WHAT TO WORK ON. Resume the news article below about the missing McGill music professor, picking up right after its final sentence.

(Beginning of DOCUMENT EXCERPT)

Well-known McGill music professor missing, police and family asking for help
Montreal police are investigating the disappearance of well-known professor, choral conductor, and musical scholar Eleanor Stubley. She has been missing since Monday, Aug. 7.
“It’s a mystery, it’s completely out of character for her to do this,” said her brother Peter Stubley.
The 57-year-old was last seen dropping off a friend near the intersection of Notre-Dame and St-Philippe streets in Montreal’s South West borough in her adapted, blue, 2004 Dodge Caravan.
Stubley has multiple sclerosis, and gets around in a wheelchair or on crutches. She takes medication for her condition regularly, but doesn’t have it with her.
“I know that she can have difficulty breathing and things like that without the medication. I’m not sure that it’s game over that she hasn’t had her medication in six days, but she’d be unhappy and unwell at this point,” her brother told Global News.
Eleanor Stubley is five feet three inches tall, and weighs 90 pounds. She has brown hair and brown eyes.
She’s been known to frequent the Lachine Canal, and sometimes enjoys taking photos of the Lachine Rapids.
Her brother says police have been helpful.
“They’ve checked her credit cards, there’s been no activity. Her cell phone is off, so they can’t ping it,” he said.

(End of DOCUMENT EXCERPT)
(Beginning of INPUT DATA)

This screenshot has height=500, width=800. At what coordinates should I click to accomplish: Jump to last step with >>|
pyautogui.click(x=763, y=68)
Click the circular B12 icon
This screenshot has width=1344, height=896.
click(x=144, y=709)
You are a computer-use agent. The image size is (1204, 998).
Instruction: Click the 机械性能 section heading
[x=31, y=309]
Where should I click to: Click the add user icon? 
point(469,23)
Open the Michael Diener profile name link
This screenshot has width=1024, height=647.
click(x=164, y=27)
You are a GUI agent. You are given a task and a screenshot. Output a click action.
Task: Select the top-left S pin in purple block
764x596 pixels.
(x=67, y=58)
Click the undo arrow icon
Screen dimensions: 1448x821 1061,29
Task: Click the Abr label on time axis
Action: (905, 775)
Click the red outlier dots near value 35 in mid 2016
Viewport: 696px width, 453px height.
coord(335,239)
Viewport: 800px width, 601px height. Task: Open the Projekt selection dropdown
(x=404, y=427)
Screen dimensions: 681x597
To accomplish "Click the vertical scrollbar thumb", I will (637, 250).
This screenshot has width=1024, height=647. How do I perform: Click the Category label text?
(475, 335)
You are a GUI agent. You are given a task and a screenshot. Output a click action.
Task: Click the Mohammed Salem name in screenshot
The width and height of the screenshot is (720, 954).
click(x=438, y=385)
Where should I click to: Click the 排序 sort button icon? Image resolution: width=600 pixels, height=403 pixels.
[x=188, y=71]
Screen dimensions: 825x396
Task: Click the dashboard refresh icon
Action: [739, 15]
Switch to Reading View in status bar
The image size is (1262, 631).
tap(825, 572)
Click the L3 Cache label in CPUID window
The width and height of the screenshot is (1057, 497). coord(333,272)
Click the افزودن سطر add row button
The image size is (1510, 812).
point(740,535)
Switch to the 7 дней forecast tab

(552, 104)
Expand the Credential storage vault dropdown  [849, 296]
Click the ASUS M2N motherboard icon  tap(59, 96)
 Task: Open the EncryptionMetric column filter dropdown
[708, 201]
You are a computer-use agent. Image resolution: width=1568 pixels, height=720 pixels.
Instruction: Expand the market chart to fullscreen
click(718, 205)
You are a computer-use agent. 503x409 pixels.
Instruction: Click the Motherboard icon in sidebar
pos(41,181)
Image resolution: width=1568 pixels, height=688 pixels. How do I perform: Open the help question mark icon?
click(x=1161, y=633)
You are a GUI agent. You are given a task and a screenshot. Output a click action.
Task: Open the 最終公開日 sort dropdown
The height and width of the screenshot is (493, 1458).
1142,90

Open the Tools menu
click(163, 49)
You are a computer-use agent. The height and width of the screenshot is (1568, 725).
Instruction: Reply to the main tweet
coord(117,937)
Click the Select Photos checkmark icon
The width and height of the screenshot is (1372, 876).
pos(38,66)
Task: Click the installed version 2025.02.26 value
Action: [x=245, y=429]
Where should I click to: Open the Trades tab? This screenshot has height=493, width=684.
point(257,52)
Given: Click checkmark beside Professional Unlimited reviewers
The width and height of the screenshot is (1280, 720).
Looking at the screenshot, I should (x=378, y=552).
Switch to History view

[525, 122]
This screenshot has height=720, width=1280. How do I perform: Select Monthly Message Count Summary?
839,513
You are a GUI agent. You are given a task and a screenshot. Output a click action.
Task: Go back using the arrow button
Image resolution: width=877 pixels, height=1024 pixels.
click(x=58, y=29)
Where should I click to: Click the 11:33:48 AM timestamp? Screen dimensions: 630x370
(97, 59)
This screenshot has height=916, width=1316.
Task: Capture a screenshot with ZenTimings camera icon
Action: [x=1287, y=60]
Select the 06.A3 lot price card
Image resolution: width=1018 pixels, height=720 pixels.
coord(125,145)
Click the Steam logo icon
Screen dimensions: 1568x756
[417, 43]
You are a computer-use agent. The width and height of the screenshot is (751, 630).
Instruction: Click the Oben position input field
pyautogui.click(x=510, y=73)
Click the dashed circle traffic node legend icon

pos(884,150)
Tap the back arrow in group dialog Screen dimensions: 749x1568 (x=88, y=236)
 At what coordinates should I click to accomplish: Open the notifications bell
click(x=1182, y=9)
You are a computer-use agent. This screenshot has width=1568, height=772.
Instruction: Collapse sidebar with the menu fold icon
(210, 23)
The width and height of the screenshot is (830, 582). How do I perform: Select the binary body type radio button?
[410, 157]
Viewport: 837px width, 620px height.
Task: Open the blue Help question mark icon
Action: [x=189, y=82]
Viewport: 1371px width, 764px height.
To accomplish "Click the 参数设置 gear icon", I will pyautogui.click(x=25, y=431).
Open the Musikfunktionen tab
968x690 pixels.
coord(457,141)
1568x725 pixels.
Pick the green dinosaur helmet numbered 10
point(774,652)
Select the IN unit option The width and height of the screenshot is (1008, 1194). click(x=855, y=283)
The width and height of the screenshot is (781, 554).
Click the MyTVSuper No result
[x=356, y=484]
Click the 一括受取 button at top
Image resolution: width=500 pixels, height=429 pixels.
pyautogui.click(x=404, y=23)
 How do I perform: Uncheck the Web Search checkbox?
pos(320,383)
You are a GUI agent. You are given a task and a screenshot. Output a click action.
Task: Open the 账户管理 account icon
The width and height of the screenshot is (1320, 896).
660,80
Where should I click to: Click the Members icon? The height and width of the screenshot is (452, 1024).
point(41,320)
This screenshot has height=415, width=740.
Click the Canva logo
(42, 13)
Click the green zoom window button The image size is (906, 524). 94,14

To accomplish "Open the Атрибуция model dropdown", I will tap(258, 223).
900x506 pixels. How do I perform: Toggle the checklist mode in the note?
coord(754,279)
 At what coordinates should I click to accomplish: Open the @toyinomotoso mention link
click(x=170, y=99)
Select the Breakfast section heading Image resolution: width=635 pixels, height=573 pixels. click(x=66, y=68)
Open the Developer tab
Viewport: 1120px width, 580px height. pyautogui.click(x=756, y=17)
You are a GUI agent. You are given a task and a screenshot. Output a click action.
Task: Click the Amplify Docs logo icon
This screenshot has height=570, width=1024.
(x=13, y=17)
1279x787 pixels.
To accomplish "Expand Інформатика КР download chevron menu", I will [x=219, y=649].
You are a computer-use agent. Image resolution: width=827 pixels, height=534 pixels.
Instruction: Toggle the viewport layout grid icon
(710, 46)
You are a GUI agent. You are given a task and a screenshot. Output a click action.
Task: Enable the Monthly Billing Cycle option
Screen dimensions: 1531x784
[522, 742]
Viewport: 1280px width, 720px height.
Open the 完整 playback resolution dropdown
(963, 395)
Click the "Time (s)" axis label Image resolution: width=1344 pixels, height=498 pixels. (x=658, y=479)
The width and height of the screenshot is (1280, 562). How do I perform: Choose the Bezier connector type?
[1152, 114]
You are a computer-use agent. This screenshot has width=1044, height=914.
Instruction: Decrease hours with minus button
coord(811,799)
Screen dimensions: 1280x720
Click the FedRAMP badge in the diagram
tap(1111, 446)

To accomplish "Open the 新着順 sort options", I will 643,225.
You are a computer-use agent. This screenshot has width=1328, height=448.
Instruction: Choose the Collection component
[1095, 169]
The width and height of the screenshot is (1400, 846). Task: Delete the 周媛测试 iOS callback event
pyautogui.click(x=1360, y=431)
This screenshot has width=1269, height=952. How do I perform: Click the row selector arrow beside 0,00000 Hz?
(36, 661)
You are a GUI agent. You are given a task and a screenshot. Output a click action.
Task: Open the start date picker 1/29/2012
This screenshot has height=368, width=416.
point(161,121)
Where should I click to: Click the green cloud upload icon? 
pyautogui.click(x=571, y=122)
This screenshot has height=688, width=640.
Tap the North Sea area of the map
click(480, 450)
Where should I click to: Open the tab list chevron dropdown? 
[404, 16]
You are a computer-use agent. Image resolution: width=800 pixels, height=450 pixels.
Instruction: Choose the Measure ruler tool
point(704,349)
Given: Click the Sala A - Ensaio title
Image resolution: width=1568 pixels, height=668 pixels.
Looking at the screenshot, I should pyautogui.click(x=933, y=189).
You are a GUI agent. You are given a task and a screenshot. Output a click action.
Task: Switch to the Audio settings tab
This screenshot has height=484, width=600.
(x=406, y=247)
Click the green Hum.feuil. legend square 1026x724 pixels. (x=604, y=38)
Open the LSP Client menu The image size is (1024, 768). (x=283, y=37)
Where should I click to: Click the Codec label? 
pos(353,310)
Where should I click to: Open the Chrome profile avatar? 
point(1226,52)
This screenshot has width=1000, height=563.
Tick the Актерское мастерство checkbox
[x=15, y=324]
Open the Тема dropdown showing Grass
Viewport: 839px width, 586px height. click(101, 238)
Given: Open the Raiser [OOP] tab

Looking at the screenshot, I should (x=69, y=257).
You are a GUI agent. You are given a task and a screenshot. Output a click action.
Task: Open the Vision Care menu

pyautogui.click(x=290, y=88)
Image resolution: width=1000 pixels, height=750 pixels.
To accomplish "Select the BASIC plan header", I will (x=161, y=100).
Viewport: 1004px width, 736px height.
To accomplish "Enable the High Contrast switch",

(End of INPUT DATA)

ANSWER TO THE PROBLEM.
Stubley’s McGill colleagues are also reeling from the news.
“It was a shock, everybody is extremely concerned,” said Stephane Lemelin, the chair of the Department of Performance at the Schulich School of Music.
He calls her a passionate advocate for students and a brilliant scholar.
“She’s a widely respected choral conductor and has been teaching at McGill for well over 20 years. She’s a choral conductor, she’s a musicologist, she’s written extensively about Canadian music in particular. She’s a thought-provoking, articulate scholar,” Lemelin said.
Police ask anyone with information to call Info-Crime immediately at 514-393-1133.
Her brother says police have now been checking the borders but think it’s unlikely she would have gone far.
“I use a lot of black humour in situations like this. So my latest wisecrack is: how far can a skinny woman in a wheelchair really get?”